• **Exercise objective**:
Translate this sentence from the patch message below into Spanish: "Fixed those, and I prevented printing out a key starting with a literal '0x' in ascii."

::: Text section :::

On Thu, 2007-04-26 at 22:47 -0700, Albert Chu wrote:
> Hey Levi,
> 
> Looks pretty good.  Some minor nit-picks.

Fixed those, and I prevented printing out a key starting with a literal
'0x' in ascii.

        --Levi
Index: common/src/ipmi-common.c
===================================================================
RCS file: /sources/freeipmi/freeipmi/common/src/ipmi-common.c,v
retrieving revision 1.13
diff -t -u -5 -r1.13 ipmi-common.c
--- common/src/ipmi-common.c	13 Sep 2006 21:23:56 -0000	1.13
+++ common/src/ipmi-common.c	27 Apr 2007 17:19:47 -0000
@@ -34,12 +34,14 @@
 #include <errno.h>
 #ifdef HAVE_ERROR_H
 #include <error.h>
 #endif
 #include <argp.h>
+#include <assert.h>
 
 #include "ipmi-common.h"
+#include "freeipmi/ipmi-messaging-support-cmds.h"
 
 #define IPMI_DPRINTF_MAX_BUF_LEN 65536
 
 int
 ipmi_is_root ()
@@ -101,5 +103,115 @@
   while (n--)
     *p++=c;
 
   return s;
 }
+
+/* a k_g key is interpreted as ascii text unless it is prefixed with
+   "0x", in which case is it interpreted as hexadecimal */
+int
+parse_kg(unsigned char *outbuf, int outsz, char *instr)
+{
+  char *p, *q;
+  int i, j;
+  char buf[3] = {0, 0, 0};
+
+  assert(outbuf != NULL);
+  assert(instr != NULL);
+  assert(outsz == IPMI_MAX_K_G_LENGTH);
+
+  if (strlen(instr) == 0)
+    return 0;
+
+  if (strncmp(instr, "0x", 2) == 0) 
+    {
+      if (strlen(instr) > IPMI_MAX_K_G_LENGTH*2+2)

::: Supplied records :::

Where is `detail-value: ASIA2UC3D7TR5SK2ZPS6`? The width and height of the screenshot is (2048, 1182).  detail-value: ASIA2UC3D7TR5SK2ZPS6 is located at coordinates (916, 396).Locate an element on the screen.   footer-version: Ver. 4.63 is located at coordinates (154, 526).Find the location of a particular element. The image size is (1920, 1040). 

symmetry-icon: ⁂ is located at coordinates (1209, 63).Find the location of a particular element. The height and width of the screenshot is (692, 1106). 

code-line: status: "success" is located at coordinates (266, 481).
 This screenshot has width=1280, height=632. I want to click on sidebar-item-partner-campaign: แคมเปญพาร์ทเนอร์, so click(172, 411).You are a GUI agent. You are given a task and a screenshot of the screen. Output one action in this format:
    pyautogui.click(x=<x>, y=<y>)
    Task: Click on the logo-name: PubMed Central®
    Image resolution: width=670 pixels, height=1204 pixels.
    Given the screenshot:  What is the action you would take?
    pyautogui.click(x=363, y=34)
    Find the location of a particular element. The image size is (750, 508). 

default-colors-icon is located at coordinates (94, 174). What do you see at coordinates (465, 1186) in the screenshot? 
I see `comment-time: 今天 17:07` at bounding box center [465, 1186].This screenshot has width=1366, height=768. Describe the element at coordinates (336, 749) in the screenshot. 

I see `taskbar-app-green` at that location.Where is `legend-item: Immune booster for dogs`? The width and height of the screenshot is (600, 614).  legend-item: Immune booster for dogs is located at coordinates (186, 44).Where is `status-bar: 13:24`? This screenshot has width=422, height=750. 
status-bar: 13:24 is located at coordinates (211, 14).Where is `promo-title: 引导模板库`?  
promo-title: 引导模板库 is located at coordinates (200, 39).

:::

• **Problem solution**:
Los corregí, y evité que se imprimiera una clave que empezara con un '0x' literal en ascii.